— Direction —
Rewrite every line of the rows below as a Markdown table with the columns "No." and "Line text," numbering each line and leaving out blank lines.

Rows for locating text and elements
"""
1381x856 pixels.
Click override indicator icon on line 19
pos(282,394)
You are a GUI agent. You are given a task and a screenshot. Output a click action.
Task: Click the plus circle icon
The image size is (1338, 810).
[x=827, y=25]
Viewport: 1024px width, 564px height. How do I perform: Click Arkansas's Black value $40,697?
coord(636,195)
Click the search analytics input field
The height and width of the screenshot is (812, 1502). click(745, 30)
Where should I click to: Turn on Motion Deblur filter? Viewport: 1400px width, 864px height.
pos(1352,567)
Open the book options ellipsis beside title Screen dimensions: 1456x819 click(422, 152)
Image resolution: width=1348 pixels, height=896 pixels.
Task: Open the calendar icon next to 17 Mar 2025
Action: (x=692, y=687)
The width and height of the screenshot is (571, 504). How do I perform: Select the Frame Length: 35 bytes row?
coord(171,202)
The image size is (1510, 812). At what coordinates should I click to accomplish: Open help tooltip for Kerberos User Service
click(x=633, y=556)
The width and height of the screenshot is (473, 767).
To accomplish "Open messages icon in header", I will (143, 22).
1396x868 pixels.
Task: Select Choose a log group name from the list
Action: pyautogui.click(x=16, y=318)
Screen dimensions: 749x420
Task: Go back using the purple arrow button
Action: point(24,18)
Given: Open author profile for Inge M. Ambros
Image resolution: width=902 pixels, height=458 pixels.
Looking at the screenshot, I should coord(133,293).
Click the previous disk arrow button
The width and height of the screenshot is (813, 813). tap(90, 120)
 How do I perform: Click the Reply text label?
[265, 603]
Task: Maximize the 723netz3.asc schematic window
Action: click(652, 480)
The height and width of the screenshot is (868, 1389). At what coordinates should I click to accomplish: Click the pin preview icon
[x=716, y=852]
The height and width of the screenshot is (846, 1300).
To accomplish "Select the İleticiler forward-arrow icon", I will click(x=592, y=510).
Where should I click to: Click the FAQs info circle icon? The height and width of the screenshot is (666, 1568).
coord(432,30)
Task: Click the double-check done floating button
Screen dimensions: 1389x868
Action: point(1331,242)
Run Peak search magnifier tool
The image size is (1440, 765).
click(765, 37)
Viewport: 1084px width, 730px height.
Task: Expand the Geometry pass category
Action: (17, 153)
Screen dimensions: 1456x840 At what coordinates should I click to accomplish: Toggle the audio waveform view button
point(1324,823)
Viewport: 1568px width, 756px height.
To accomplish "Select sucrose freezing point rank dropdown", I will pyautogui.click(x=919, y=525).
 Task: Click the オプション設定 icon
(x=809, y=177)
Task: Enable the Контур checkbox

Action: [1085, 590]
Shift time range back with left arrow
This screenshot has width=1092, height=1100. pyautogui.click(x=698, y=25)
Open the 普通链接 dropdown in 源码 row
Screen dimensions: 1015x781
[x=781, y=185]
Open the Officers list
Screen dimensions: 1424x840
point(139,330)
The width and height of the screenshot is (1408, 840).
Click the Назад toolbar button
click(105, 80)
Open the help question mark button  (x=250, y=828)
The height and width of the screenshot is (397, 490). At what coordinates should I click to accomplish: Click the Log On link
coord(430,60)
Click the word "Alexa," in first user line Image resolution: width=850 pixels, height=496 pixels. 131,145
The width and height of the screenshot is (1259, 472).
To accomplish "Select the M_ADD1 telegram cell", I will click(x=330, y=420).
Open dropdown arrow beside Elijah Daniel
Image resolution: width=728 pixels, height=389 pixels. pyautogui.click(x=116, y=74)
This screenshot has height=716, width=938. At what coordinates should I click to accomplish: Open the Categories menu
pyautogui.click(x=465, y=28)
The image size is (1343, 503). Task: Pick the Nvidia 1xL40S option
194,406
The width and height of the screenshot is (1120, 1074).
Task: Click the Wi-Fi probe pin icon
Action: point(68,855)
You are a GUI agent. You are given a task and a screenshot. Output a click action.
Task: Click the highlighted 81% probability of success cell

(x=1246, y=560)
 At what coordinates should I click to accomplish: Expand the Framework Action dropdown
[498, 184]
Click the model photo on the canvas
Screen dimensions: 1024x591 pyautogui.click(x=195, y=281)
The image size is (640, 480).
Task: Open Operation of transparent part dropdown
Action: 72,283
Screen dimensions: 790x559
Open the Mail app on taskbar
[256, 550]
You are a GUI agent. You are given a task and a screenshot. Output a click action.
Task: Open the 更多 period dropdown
"""
— Problem solution —
| No. | Line text |
|---|---|
| 1 | 1381x856 pixels. |
| 2 | Click override indicator icon on line 19 |
| 3 | pos(282,394) |
| 4 | You are a GUI agent. You are given a task and a screenshot. Output a click action. |
| 5 | Task: Click the plus circle icon |
| 6 | The image size is (1338, 810). |
| 7 | [x=827, y=25] |
| 8 | Viewport: 1024px width, 564px height. How do I perform: Click Arkansas's Black value $40,697? |
| 9 | coord(636,195) |
| 10 | Click the search analytics input field |
| 11 | The height and width of the screenshot is (812, 1502). click(745, 30) |
| 12 | Where should I click to: Turn on Motion Deblur filter? Viewport: 1400px width, 864px height. |
| 13 | pos(1352,567) |
| 14 | Open the book options ellipsis beside title Screen dimensions: 1456x819 click(422, 152) |
| 15 | Image resolution: width=1348 pixels, height=896 pixels. |
| 16 | Task: Open the calendar icon next to 17 Mar 2025 |
| 17 | Action: (x=692, y=687) |
| 18 | The width and height of the screenshot is (571, 504). How do I perform: Select the Frame Length: 35 bytes row? |
| 19 | coord(171,202) |
| 20 | The image size is (1510, 812). At what coordinates should I click to accomplish: Open help tooltip for Kerberos User Service |
| 21 | click(x=633, y=556) |
| 22 | The width and height of the screenshot is (473, 767). |
| 23 | To accomplish "Open messages icon in header", I will (143, 22). |
| 24 | 1396x868 pixels. |
| 25 | Task: Select Choose a log group name from the list |
| 26 | Action: pyautogui.click(x=16, y=318) |
| 27 | Screen dimensions: 749x420 |
| 28 | Task: Go back using the purple arrow button |
| 29 | Action: point(24,18) |
| 30 | Given: Open author profile for Inge M. Ambros |
| 31 | Image resolution: width=902 pixels, height=458 pixels. |
| 32 | Looking at the screenshot, I should coord(133,293). |
| 33 | Click the previous disk arrow button |
| 34 | The width and height of the screenshot is (813, 813). tap(90, 120) |
| 35 |  How do I perform: Click the Reply text label? |
| 36 | [265, 603] |
| 37 | Task: Maximize the 723netz3.asc schematic window |
| 38 | Action: click(652, 480) |
| 39 | The height and width of the screenshot is (868, 1389). At what coordinates should I click to accomplish: Click the pin preview icon |
| 40 | [x=716, y=852] |
| 41 | The height and width of the screenshot is (846, 1300). |
| 42 | To accomplish "Select the İleticiler forward-arrow icon", I will click(x=592, y=510). |
| 43 | Where should I click to: Click the FAQs info circle icon? The height and width of the screenshot is (666, 1568). |
| 44 | coord(432,30) |
| 45 | Task: Click the double-check done floating button |
| 46 | Screen dimensions: 1389x868 |
| 47 | Action: point(1331,242) |
| 48 | Run Peak search magnifier tool |
| 49 | The image size is (1440, 765). |
| 50 | click(765, 37) |
| 51 | Viewport: 1084px width, 730px height. |
| 52 | Task: Expand the Geometry pass category |
| 53 | Action: (17, 153) |
| 54 | Screen dimensions: 1456x840 At what coordinates should I click to accomplish: Toggle the audio waveform view button |
| 55 | point(1324,823) |
| 56 | Viewport: 1568px width, 756px height. |
| 57 | To accomplish "Select sucrose freezing point rank dropdown", I will pyautogui.click(x=919, y=525). |
| 58 |  Task: Click the オプション設定 icon |
| 59 | (x=809, y=177) |
| 60 | Task: Enable the Контур checkbox |
| 61 | Action: [1085, 590] |
| 62 | Shift time range back with left arrow |
| 63 | This screenshot has width=1092, height=1100. pyautogui.click(x=698, y=25) |
| 64 | Open the 普通链接 dropdown in 源码 row |
| 65 | Screen dimensions: 1015x781 |
| 66 | [x=781, y=185] |
| 67 | Open the Officers list |
| 68 | Screen dimensions: 1424x840 |
| 69 | point(139,330) |
| 70 | The width and height of the screenshot is (1408, 840). |
| 71 | Click the Назад toolbar button |
| 72 | click(105, 80) |
| 73 | Open the help question mark button  (x=250, y=828) |
| 74 | The height and width of the screenshot is (397, 490). At what coordinates should I click to accomplish: Click the Log On link |
| 75 | coord(430,60) |
| 76 | Click the word "Alexa," in first user line Image resolution: width=850 pixels, height=496 pixels. 131,145 |
| 77 | The width and height of the screenshot is (1259, 472). |
| 78 | To accomplish "Select the M_ADD1 telegram cell", I will click(x=330, y=420). |
| 79 | Open dropdown arrow beside Elijah Daniel |
| 80 | Image resolution: width=728 pixels, height=389 pixels. pyautogui.click(x=116, y=74) |
| 81 | This screenshot has height=716, width=938. At what coordinates should I click to accomplish: Open the Categories menu |
| 82 | pyautogui.click(x=465, y=28) |
| 83 | The image size is (1343, 503). Task: Pick the Nvidia 1xL40S option |
| 84 | 194,406 |
| 85 | The width and height of the screenshot is (1120, 1074). |
| 86 | Task: Click the Wi-Fi probe pin icon |
| 87 | Action: point(68,855) |
| 88 | You are a GUI agent. You are given a task and a screenshot. Output a click action. |
| 89 | Task: Click the highlighted 81% probability of success cell |
| 90 | (x=1246, y=560) |
| 91 |  At what coordinates should I click to accomplish: Expand the Framework Action dropdown |
| 92 | [498, 184] |
| 93 | Click the model photo on the canvas |
| 94 | Screen dimensions: 1024x591 pyautogui.click(x=195, y=281) |
| 95 | The image size is (640, 480). |
| 96 | Task: Open Operation of transparent part dropdown |
| 97 | Action: 72,283 |
| 98 | Screen dimensions: 790x559 |
| 99 | Open the Mail app on taskbar |
| 100 | [256, 550] |
| 101 | You are a GUI agent. You are given a task and a screenshot. Output a click action. |
| 102 | Task: Open the 更多 period dropdown |